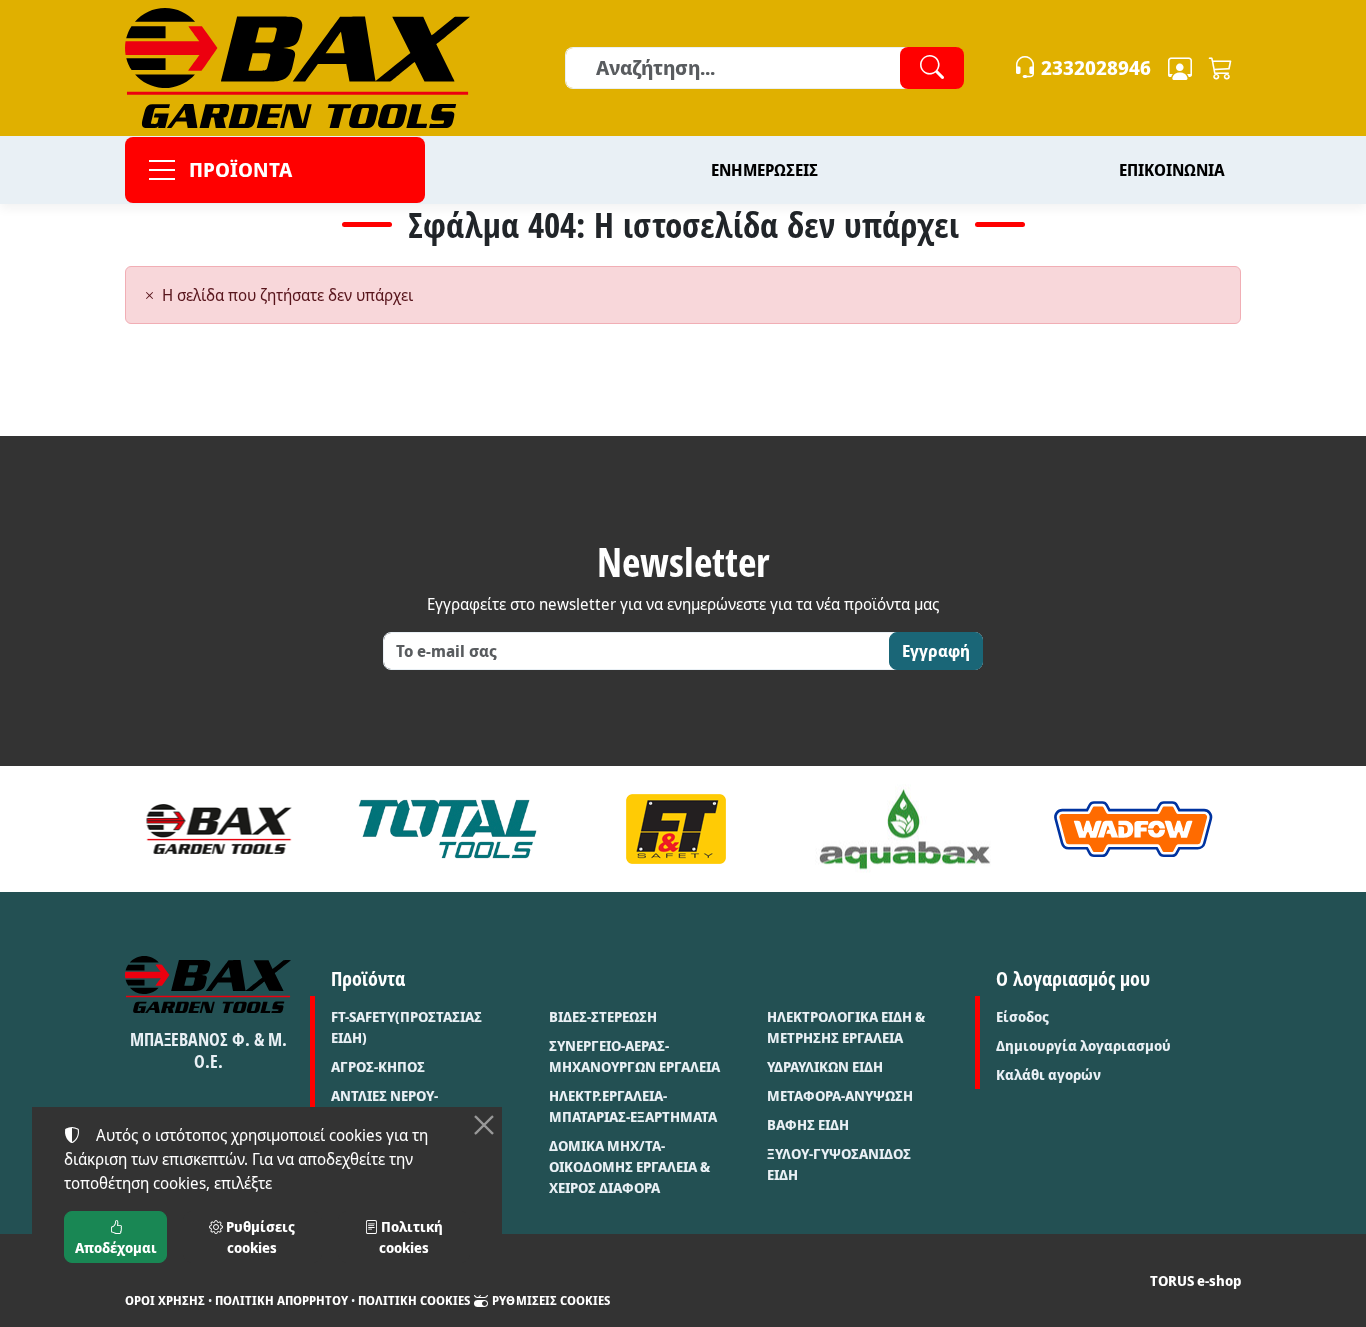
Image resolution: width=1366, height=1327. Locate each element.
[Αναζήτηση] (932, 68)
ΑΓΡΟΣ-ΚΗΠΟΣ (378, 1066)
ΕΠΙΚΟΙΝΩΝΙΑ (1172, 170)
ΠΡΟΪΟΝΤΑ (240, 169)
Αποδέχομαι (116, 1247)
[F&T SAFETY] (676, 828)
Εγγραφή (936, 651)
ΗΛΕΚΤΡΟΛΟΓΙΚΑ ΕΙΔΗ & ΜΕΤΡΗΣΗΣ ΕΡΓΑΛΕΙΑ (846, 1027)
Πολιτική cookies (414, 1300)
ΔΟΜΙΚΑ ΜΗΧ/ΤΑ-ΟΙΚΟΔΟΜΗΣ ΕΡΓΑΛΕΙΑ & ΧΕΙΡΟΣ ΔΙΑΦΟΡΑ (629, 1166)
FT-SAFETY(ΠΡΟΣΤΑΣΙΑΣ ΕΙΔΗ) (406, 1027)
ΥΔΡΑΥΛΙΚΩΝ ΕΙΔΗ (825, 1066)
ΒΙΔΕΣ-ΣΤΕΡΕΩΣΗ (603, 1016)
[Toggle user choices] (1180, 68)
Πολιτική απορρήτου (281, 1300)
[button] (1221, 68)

============================================================

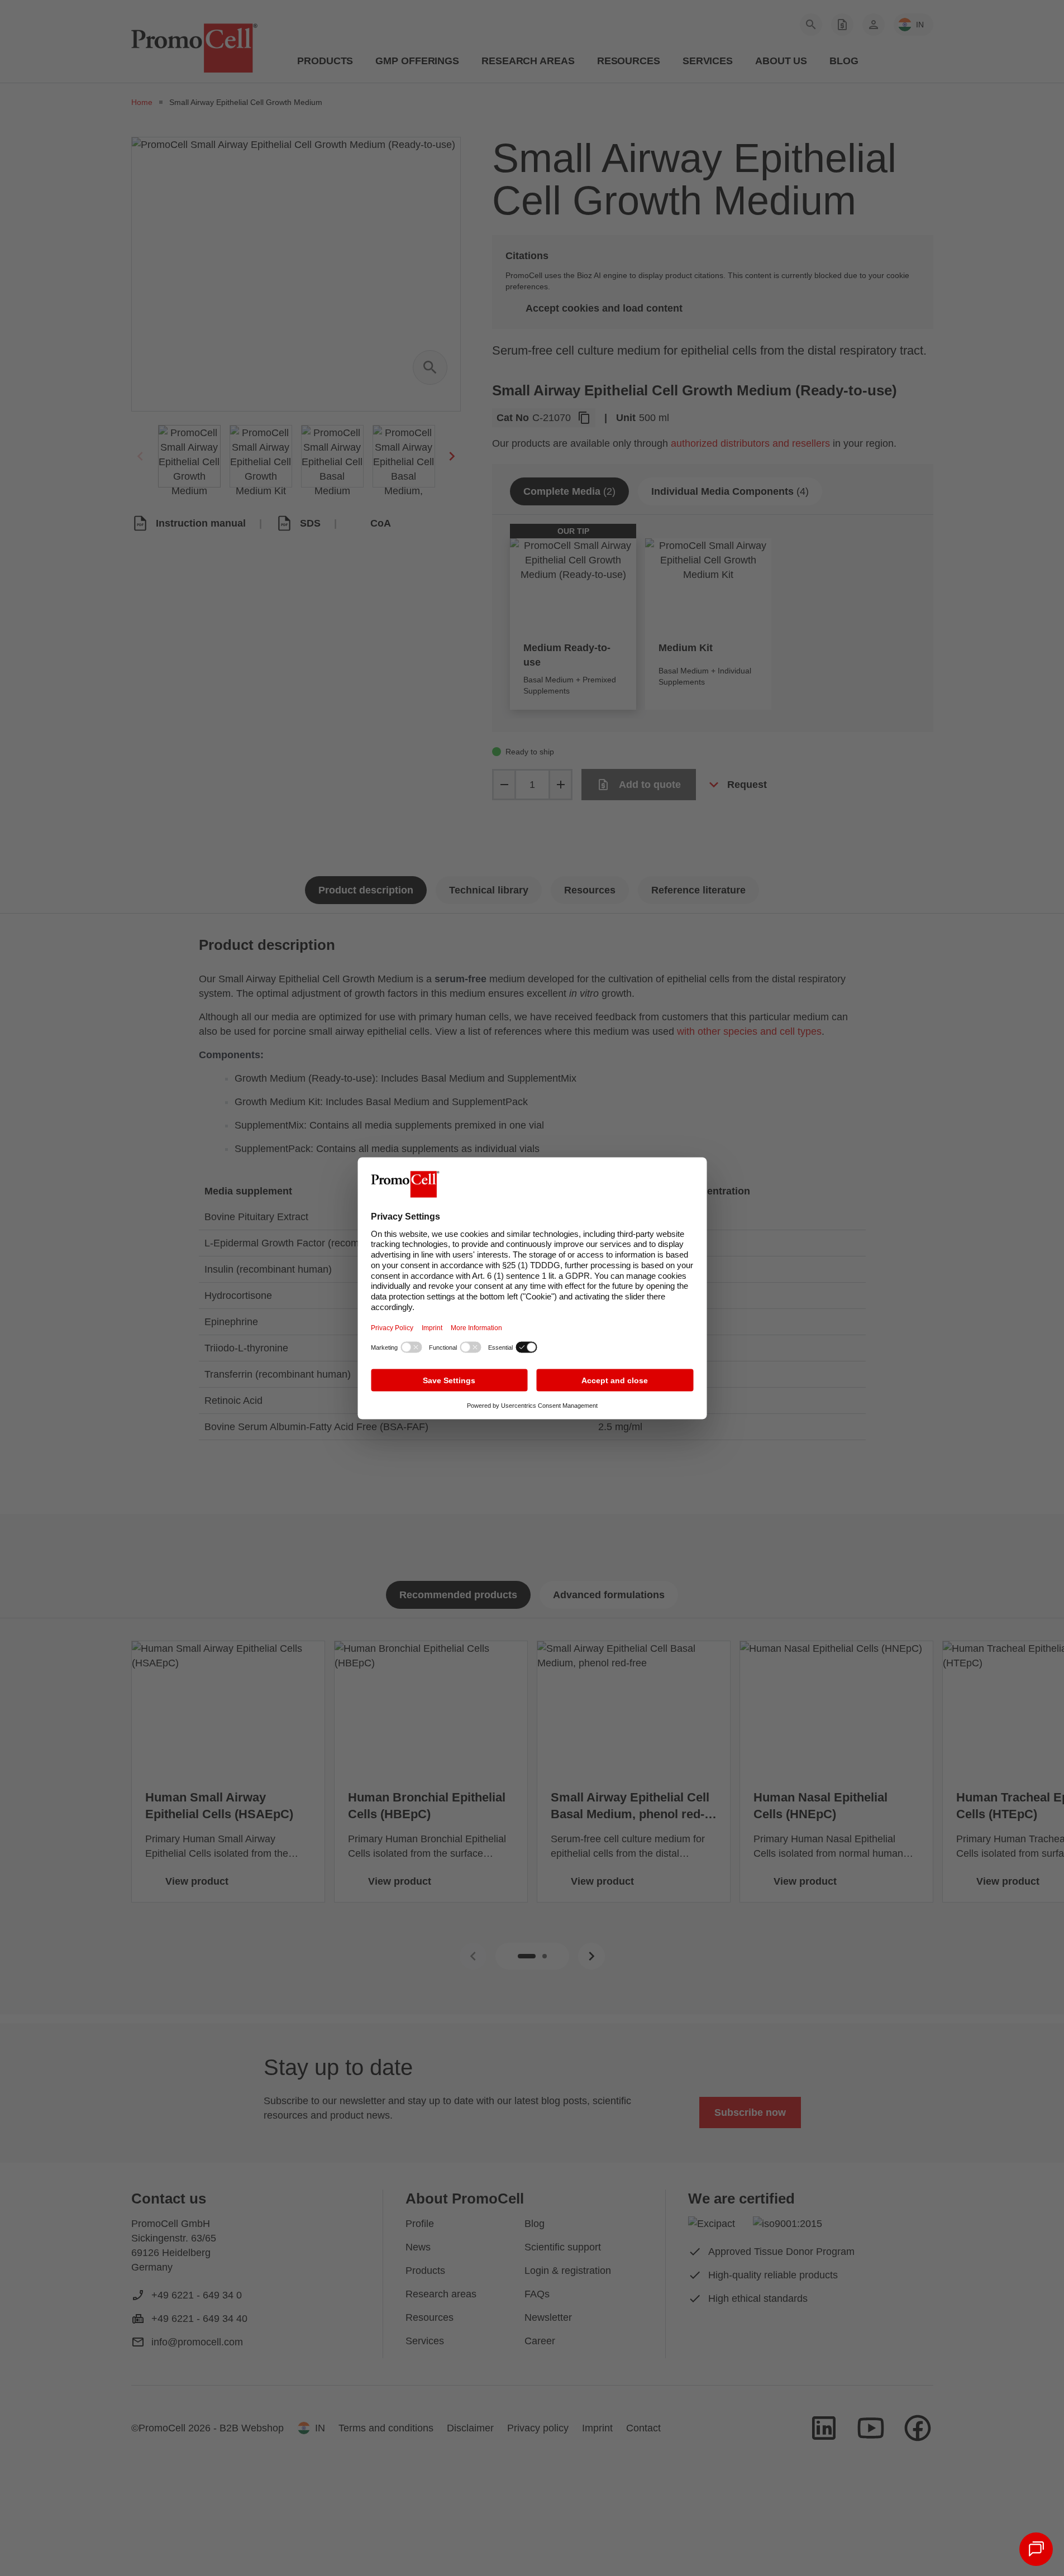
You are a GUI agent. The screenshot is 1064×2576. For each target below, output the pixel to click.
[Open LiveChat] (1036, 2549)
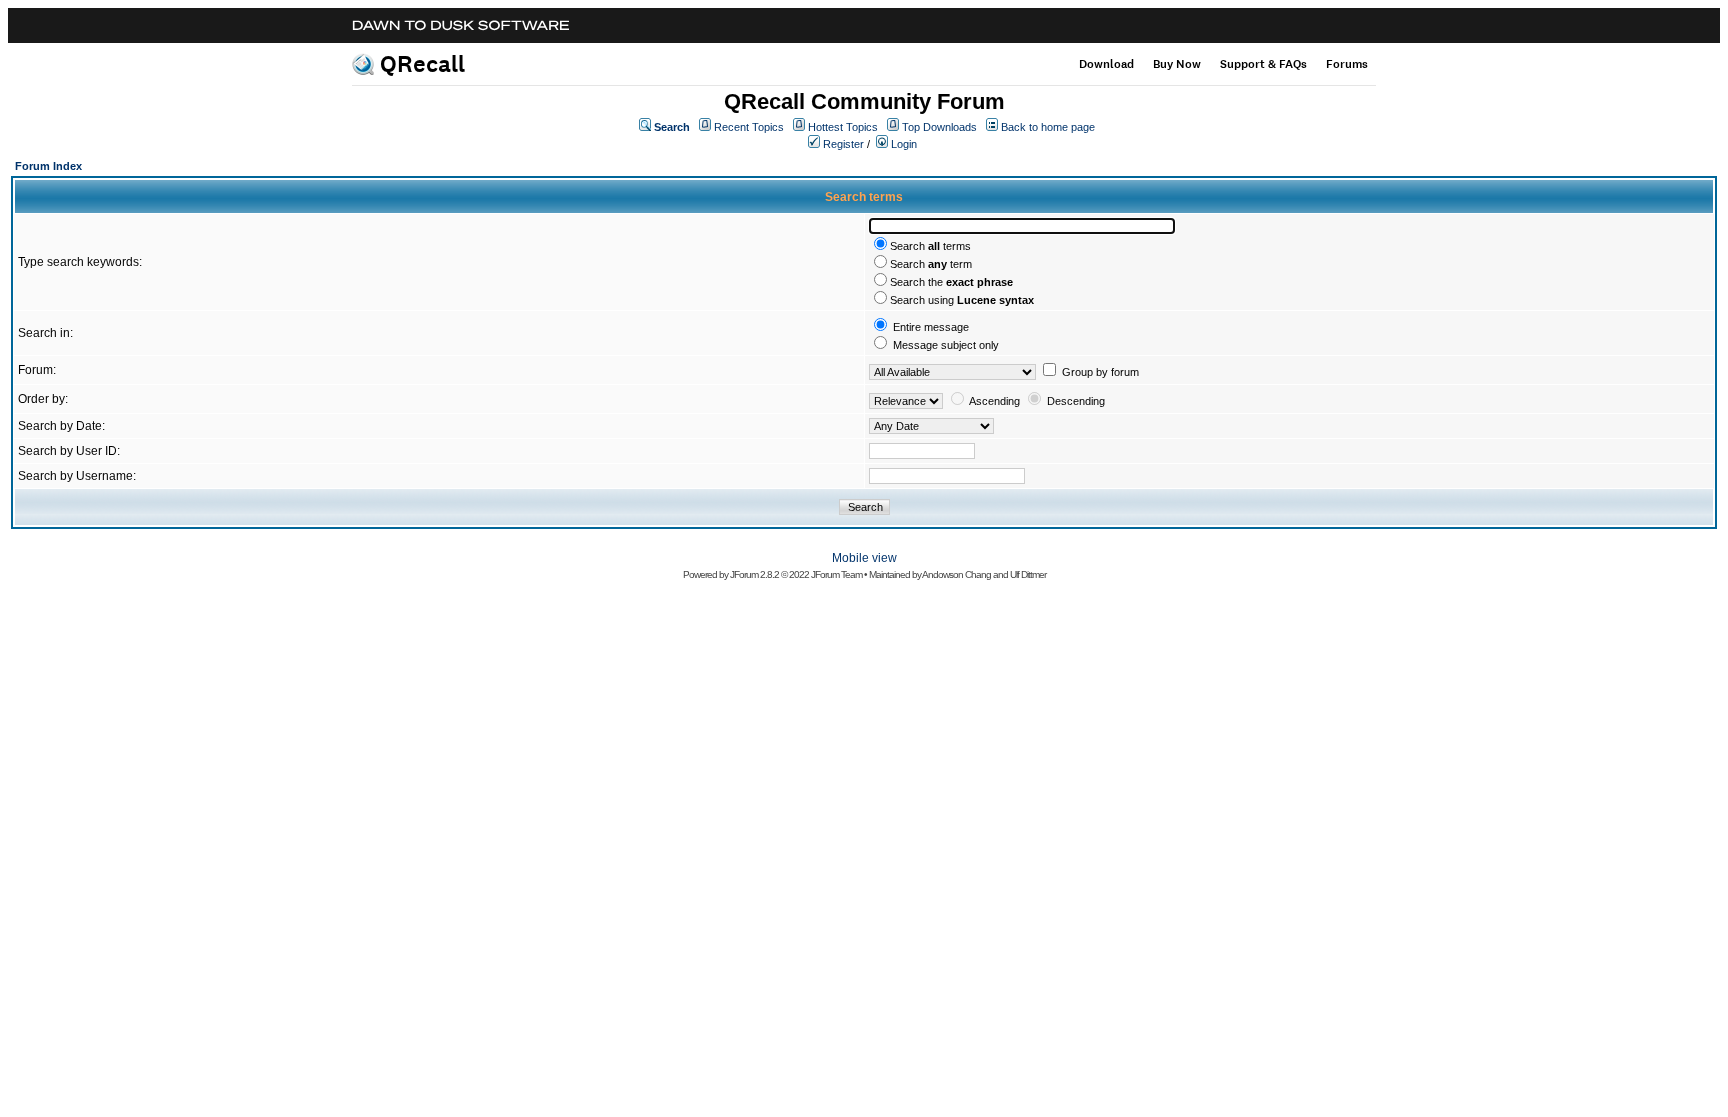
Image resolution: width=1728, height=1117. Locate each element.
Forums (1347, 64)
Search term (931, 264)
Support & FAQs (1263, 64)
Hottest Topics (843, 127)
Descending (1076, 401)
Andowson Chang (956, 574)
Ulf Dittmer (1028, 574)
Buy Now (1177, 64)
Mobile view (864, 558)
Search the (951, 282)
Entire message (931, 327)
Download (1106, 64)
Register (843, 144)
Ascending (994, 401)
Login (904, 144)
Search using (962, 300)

============================================================

### Exercise instructions
Would you quote everything above from the line containing "Image resolution: width=1366, height=1327." down to the line containing "[button] (1221, 68)"? Include both of those lines and nothing else.

### Answer for this exercise
Image resolution: width=1366, height=1327. Locate each element.
[Αναζήτηση] (932, 68)
ΑΓΡΟΣ-ΚΗΠΟΣ (378, 1066)
ΕΠΙΚΟΙΝΩΝΙΑ (1172, 170)
ΠΡΟΪΟΝΤΑ (240, 169)
Αποδέχομαι (116, 1247)
[F&T SAFETY] (676, 828)
Εγγραφή (936, 651)
ΗΛΕΚΤΡΟΛΟΓΙΚΑ ΕΙΔΗ & ΜΕΤΡΗΣΗΣ ΕΡΓΑΛΕΙΑ (846, 1027)
Πολιτική cookies (414, 1300)
ΔΟΜΙΚΑ ΜΗΧ/ΤΑ-ΟΙΚΟΔΟΜΗΣ ΕΡΓΑΛΕΙΑ & ΧΕΙΡΟΣ ΔΙΑΦΟΡΑ (629, 1166)
FT-SAFETY(ΠΡΟΣΤΑΣΙΑΣ ΕΙΔΗ) (406, 1027)
ΥΔΡΑΥΛΙΚΩΝ ΕΙΔΗ (825, 1066)
ΒΙΔΕΣ-ΣΤΕΡΕΩΣΗ (603, 1016)
[Toggle user choices] (1180, 68)
Πολιτική απορρήτου (281, 1300)
[button] (1221, 68)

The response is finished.